Possum Haw foliage
(Photo courtesy of NetPS Plant Finder)
Height: 15 feet
Spread: 15 feet
Hardiness Zone: 4b
A deciduous holly valued for its showy red berries throughout winter, requires a male pollinator to produce the berries; does best in moist acidic soils, good for problem areas; excellent when massed
Possum Haw is primarily grown for its highly ornamental fruit. It features an abundance of magnificent red berries from mid fall to late winter. It has dark green foliage throughout the season. The glossy pointy leaves do not develop any appreciable fall color. The flowers are not ornamentally significant.
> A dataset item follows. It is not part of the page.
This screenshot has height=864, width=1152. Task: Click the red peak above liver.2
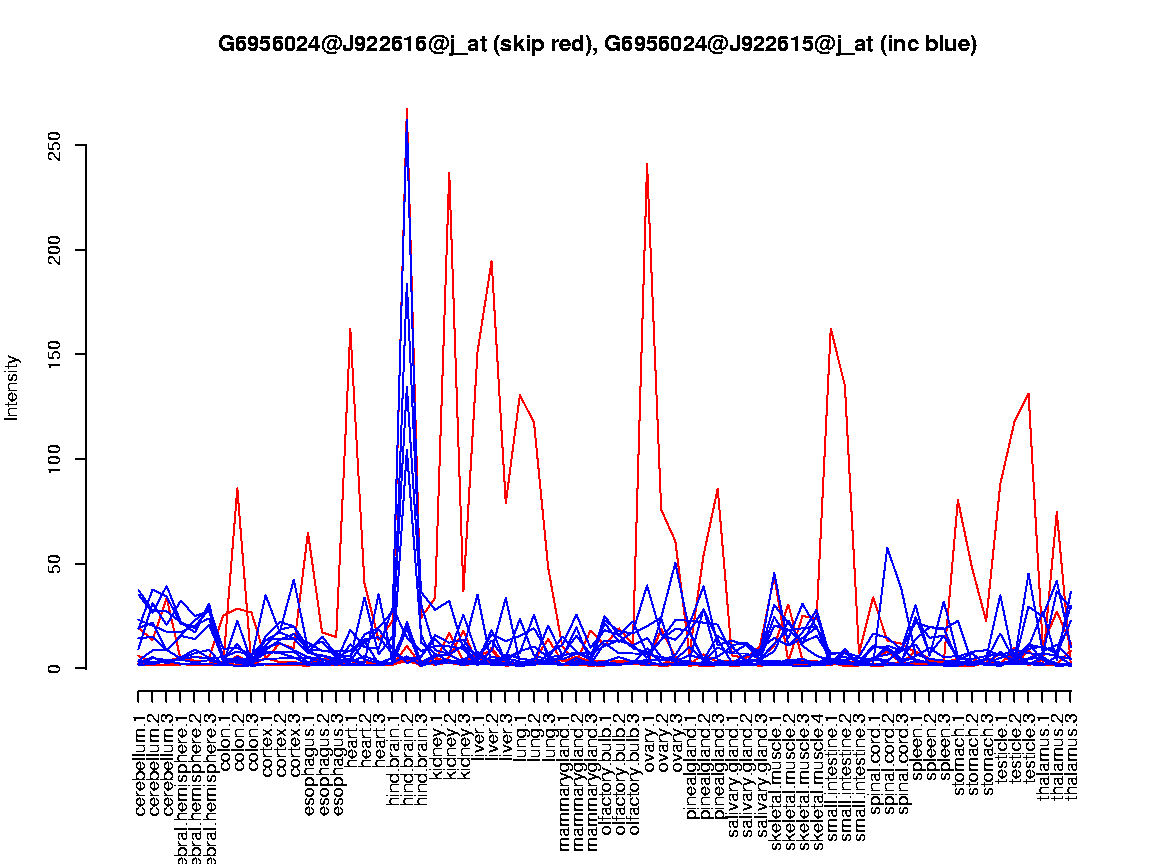point(492,261)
Possum Haw is a multi-stemmed deciduous shrub with a more or less rounded form. Its average texture blends into the landscape, but can be balanced by one or two finer or coarser trees or shrubs for an effective composition.
This is a relatively low maintenance shrub, and is best pruned in late winter once the threat of extreme cold has passed. It is a good choice for attracting birds to your yard. It has no significant negative characteristics.
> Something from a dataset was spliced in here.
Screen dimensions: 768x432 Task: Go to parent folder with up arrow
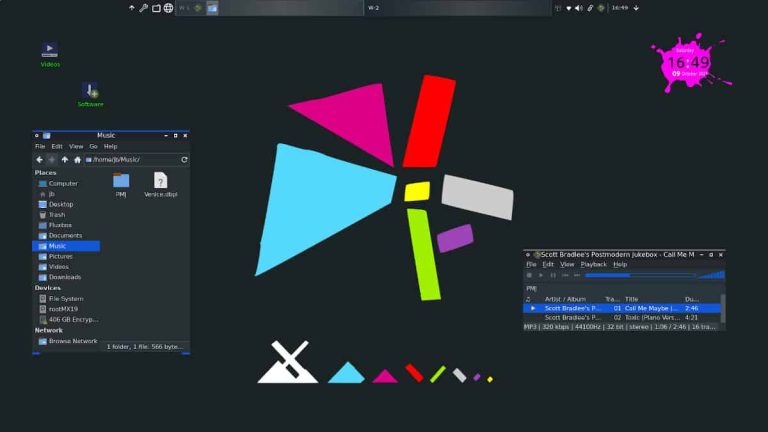(65, 159)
Possum Haw is recommended for the following landscape applications;
- Mass Planting
- General Garden Use
- Naturalizing And Woodland Gardens
Planting & Growing
Possum Haw will grow to be about 15 feet tall at maturity, with a spread of 15 feet. It tends to be a little leggy, with a typical clearance of 2 feet from the ground, and is suitable for planting under power lines. It grows at a medium rate, and under ideal conditions can be expected to live for 40 years or more. This is a female variety of the species which requires a male selection of the same species growing nearby in order to set fruit.
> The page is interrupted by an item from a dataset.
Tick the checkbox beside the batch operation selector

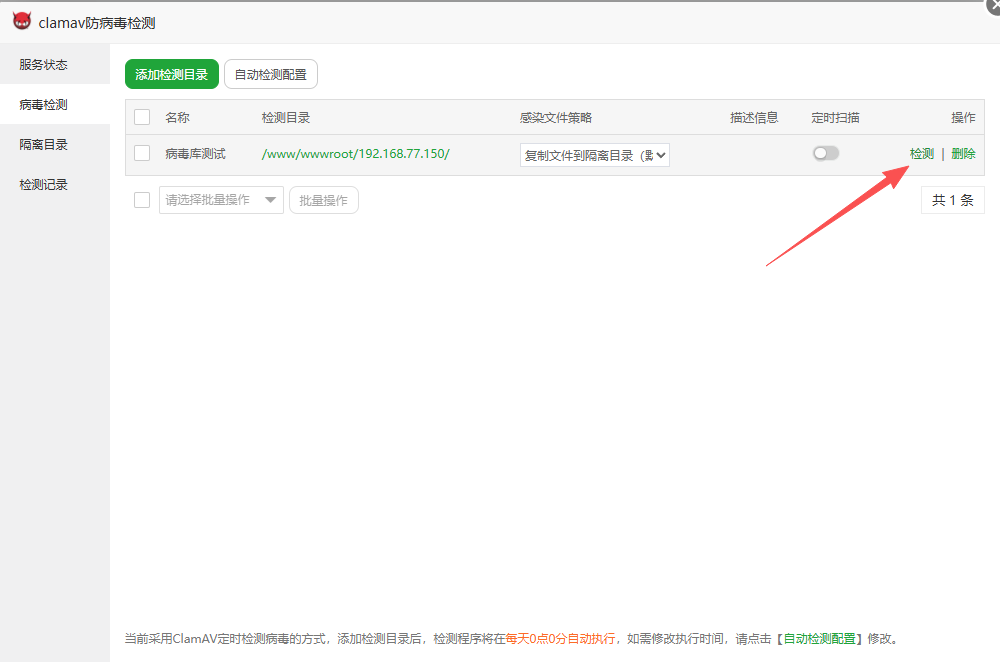142,201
This shrub does best in full sun to partial shade. It prefers to grow in moist to wet soil, and will even tolerate some standing water. It is very fussy about its soil conditions and must have rich, acidic soils to ensure success, and is subject to chlorosis (yellowing) of the leaves in alkaline soils. It is somewhat tolerant of urban pollution. Consider applying a thick mulch around the root zone in winter to protect it in exposed locations or colder microclimates. This species is native to parts of North America.